Core characteristics
In regulated manufacturing and industrial operations, a gateway commonly:
- Bridges different communication protocols (for example, OPC UA to MQTT, Modbus to OPC UA, or proprietary fieldbus to Ethernet)
- Connects separate networks (such as a plant-floor OT network to a corporate IT network or DMZ)
- Performs data mapping or transformation (converting raw tags or registers into structured data models)
- Implements security and access controls (authentication, encryption, basic filtering of what data can pass)
- Provides a single aggregation point for multiple devices or systems
A gateway can be:
- Physical: an industrial PC, edge device, or dedicated appliance mounted in a panel or rack.

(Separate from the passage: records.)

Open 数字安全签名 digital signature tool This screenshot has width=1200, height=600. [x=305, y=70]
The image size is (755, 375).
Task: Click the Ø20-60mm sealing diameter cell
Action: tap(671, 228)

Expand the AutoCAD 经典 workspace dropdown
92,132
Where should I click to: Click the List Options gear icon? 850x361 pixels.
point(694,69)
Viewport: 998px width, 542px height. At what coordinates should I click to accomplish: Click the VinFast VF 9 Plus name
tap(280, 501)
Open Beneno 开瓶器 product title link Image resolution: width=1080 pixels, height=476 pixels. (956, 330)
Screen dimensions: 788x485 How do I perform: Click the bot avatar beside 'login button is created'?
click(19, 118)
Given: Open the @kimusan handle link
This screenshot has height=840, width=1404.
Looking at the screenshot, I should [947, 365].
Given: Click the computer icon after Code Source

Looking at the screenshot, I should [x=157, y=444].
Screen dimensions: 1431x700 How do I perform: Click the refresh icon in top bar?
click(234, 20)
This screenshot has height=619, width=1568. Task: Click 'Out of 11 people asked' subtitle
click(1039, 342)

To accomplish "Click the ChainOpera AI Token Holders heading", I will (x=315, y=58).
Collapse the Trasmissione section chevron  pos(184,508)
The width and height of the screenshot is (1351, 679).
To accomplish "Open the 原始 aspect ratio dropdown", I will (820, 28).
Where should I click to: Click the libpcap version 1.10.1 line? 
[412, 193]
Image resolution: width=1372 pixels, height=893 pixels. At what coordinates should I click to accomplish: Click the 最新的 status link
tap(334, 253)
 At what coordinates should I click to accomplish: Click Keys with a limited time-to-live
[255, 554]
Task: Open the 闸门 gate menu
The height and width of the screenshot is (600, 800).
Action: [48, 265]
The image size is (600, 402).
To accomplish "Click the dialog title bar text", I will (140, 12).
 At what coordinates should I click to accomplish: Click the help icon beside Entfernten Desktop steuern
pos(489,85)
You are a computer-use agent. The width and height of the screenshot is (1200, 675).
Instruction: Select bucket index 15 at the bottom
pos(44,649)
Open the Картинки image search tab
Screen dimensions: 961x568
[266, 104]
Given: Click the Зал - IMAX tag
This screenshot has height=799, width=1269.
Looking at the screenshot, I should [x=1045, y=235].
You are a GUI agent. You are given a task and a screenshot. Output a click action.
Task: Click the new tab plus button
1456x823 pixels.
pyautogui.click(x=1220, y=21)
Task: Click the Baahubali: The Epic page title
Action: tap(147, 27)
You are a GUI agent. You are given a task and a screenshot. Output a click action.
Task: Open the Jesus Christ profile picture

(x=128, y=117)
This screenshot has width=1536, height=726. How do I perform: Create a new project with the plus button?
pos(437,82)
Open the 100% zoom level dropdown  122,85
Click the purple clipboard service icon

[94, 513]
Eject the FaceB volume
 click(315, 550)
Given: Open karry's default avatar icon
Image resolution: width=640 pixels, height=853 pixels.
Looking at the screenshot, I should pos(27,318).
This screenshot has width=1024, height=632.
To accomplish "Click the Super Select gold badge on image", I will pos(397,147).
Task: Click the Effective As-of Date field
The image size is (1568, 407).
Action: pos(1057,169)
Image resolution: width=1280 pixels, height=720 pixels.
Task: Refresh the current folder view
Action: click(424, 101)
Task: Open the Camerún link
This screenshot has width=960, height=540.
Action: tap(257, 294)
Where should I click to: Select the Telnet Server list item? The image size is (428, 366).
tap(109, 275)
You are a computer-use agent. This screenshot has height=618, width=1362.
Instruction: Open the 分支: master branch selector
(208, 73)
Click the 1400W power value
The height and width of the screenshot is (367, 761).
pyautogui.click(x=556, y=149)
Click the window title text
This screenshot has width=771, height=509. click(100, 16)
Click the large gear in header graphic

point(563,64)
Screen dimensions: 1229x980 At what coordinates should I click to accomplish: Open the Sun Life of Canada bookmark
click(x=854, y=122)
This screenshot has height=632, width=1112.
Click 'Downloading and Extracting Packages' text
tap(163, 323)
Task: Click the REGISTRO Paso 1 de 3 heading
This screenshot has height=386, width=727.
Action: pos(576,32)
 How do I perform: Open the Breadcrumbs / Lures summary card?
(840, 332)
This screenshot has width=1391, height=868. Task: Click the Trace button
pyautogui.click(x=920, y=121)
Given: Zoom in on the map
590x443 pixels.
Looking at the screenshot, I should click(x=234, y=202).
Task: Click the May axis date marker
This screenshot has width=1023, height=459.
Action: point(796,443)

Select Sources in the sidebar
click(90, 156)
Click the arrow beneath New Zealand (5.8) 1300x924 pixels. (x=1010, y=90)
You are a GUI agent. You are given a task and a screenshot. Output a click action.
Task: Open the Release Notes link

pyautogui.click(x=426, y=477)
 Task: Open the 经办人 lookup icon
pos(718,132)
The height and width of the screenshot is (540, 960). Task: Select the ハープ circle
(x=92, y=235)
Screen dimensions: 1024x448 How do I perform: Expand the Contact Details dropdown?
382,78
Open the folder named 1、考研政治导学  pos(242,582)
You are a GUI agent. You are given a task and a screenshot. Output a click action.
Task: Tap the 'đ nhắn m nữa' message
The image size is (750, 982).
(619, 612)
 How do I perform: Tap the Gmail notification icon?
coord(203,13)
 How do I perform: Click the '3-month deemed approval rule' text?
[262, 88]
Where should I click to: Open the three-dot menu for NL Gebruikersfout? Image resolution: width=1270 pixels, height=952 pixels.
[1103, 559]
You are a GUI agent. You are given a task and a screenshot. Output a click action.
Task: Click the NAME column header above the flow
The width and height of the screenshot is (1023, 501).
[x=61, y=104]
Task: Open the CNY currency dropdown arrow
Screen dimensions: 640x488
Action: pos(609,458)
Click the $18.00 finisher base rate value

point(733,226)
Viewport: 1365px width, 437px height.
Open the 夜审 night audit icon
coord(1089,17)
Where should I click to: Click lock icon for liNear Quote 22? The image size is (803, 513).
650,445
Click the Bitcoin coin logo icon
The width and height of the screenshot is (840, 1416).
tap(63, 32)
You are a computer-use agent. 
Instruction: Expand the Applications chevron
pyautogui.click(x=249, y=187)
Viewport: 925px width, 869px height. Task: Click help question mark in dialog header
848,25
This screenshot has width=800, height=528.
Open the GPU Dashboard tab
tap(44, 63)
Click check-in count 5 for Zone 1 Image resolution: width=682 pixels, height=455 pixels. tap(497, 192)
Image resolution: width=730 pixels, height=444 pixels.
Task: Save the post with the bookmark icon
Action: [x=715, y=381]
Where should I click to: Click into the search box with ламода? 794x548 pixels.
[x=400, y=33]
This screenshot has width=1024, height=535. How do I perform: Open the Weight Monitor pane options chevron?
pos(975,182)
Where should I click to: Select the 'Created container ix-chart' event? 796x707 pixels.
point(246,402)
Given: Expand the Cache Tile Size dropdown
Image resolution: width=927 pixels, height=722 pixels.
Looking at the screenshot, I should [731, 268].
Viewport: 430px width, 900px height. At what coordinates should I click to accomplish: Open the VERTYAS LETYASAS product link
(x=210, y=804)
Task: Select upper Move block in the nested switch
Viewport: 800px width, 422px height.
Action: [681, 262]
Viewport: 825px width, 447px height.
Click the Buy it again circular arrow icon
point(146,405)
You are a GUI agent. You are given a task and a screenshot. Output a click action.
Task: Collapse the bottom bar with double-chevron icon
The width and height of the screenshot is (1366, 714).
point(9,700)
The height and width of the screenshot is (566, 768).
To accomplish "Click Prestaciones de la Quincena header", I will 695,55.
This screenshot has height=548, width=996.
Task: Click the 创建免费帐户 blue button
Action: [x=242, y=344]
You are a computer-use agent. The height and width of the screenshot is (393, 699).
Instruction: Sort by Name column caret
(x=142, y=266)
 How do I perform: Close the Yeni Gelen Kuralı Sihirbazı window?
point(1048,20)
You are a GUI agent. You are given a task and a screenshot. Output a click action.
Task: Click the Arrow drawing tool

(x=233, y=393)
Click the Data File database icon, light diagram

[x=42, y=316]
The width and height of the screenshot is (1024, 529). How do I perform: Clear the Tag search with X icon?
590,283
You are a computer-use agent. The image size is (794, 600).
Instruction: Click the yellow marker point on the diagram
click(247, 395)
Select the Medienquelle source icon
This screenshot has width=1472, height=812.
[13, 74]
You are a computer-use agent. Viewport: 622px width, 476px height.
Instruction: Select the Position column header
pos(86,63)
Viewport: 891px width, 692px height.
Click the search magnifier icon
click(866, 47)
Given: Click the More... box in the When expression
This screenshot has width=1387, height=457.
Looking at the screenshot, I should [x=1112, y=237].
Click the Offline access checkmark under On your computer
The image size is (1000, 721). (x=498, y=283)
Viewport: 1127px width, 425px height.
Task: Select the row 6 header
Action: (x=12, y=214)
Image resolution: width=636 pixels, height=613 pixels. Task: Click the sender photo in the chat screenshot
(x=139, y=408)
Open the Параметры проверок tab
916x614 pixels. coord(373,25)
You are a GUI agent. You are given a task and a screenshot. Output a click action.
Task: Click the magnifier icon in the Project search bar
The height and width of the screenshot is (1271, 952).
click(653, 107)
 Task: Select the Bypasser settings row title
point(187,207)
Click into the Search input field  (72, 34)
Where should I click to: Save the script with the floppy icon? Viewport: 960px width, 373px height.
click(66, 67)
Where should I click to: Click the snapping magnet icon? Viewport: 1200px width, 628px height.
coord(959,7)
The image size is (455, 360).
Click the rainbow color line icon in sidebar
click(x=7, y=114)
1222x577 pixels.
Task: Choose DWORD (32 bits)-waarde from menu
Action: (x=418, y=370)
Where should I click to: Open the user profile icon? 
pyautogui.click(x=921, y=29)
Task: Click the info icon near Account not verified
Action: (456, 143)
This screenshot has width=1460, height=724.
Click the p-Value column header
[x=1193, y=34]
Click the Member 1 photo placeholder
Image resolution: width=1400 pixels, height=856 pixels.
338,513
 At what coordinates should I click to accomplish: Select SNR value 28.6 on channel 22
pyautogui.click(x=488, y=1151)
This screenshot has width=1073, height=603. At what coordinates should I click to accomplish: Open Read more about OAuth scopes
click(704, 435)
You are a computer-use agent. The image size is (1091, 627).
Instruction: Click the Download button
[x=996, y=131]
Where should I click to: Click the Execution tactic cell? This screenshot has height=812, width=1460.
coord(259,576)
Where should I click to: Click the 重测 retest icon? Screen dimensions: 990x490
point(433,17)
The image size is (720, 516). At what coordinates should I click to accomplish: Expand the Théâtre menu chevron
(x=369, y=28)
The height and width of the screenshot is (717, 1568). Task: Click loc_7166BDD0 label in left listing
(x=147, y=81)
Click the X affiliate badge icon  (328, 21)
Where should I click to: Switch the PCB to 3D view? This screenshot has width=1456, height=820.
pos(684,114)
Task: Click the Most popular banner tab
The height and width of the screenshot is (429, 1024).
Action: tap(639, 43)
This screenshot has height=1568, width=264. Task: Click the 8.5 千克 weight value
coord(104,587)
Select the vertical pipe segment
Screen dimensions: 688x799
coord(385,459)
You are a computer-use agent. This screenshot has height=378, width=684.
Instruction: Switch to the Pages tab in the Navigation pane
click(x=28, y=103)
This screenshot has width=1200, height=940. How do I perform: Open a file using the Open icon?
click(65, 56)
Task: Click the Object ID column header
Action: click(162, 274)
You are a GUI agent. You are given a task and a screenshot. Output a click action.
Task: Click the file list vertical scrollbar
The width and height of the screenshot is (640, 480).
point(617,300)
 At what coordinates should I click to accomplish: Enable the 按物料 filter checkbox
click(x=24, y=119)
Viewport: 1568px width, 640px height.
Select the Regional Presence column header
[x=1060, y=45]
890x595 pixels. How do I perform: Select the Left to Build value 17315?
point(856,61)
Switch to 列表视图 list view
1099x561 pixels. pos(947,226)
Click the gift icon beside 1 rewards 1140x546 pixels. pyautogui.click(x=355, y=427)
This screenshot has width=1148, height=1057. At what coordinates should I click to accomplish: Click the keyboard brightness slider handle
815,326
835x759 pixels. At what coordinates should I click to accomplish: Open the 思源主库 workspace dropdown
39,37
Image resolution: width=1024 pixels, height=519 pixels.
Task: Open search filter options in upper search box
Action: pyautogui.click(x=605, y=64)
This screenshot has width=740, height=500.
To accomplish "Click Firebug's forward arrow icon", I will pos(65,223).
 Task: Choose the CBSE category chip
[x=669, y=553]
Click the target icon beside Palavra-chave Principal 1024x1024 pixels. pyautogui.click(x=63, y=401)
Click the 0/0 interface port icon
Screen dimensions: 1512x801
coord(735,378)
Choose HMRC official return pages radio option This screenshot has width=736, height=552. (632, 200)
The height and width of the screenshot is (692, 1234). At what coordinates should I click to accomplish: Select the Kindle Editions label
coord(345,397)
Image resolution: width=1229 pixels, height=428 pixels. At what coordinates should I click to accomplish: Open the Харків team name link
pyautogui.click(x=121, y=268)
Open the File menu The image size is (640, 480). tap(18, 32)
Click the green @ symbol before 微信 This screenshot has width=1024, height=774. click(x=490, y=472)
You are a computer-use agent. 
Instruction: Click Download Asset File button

- Virtual or software-based: a service running on a server or in the cloud that exposes one interface to the plant and another to enterprise applications.
Operational use in manufacturing
Gateways appear in many layers of a manufacturing stack, for example:
- Connecting PLCs and DCS controllers to an OPC UA server so MES, historian, or analytics tools can read standardized data
- Exposing legacy serial or fieldbus equipment through modern Ethernet-based protocols
- Acting as an edge gateway that sends filtered production data to cloud services
- Separating OT and IT networks, sometimes as part of a demilitarized zone (DMZ) architecture
Relation to OPC UA
In an OPC UA context, a gateway often:
- Connects non-OPC devices and protocols to an OPC UA server or client
- Maps vendor-specific tag structures into an OPC UA information model
- Acts as a secure boundary where OPC UA security settings, certificates, and access policies are enforced
What a gateway is not
To avoid confusion, a gateway is not:
- Just a switch or hub: those forward traffic at lower network layers without protocol translation or data modeling.
- Necessarily a firewall: some gateway products include firewall capabilities, but a firewall focuses on traffic filtering, not protocol bridging or data transformation.
- Always an OPC UA server: a gateway may host an OPC UA endpoint, but "gateway" refers to the bridging role, not a specific standard.
Common confusion
The term "gateway" is sometimes used interchangeably with:
- Protocol converter: a type of gateway focused narrowly on converting one protocol to another.
- Edge device: an edge device may perform gateway functions, but it can also handle local analytics, buffering, or control.
In industrial and regulated environments, it is useful to specify what a gateway actually does: which protocols it bridges, what security functions it provides, and how it integrates with control systems, MES, historians, and enterprise IT.